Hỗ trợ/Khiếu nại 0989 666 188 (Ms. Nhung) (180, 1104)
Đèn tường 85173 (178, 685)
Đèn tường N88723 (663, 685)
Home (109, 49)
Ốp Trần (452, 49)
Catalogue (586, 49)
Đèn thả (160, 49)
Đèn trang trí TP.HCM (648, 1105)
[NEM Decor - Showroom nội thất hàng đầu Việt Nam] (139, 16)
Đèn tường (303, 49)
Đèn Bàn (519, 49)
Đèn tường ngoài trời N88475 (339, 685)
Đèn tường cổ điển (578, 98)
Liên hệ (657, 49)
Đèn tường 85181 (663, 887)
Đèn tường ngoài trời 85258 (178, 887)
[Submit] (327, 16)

* * *

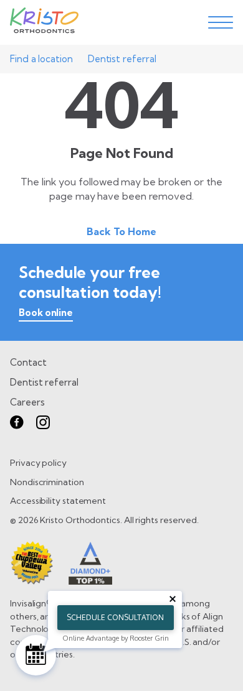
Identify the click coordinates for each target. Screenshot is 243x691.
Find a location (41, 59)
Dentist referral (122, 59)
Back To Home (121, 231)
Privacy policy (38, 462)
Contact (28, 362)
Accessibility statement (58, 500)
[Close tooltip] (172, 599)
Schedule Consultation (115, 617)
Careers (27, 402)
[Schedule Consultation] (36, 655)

* * *

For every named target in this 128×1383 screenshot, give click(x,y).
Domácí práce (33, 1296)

EXERCISE DETAILS — Rewrite the items beginning at the line that has "Hỗ trợ/Khiếu nại" and stopping after the line that has "Đèn tường ngoài trời 85258 (178, 887)", replacing "Catalogue" with "Danh mục" and leaving everything else unchanged.

ANSWER BELOW —
Hỗ trợ/Khiếu nại 0989 666 188 (Ms. Nhung) (180, 1104)
Đèn tường 85173 (178, 685)
Đèn tường N88723 (663, 685)
Home (109, 49)
Ốp Trần (452, 49)
Danh mục (586, 49)
Đèn thả (160, 49)
Đèn trang trí TP.HCM (648, 1105)
[NEM Decor - Showroom nội thất hàng đầu Việt Nam] (139, 16)
Đèn tường (303, 49)
Đèn Bàn (519, 49)
Đèn tường ngoài trời N88475 (339, 685)
Đèn tường cổ điển (578, 98)
Liên hệ (657, 49)
Đèn tường 85181 (663, 887)
Đèn tường ngoài trời 85258 (178, 887)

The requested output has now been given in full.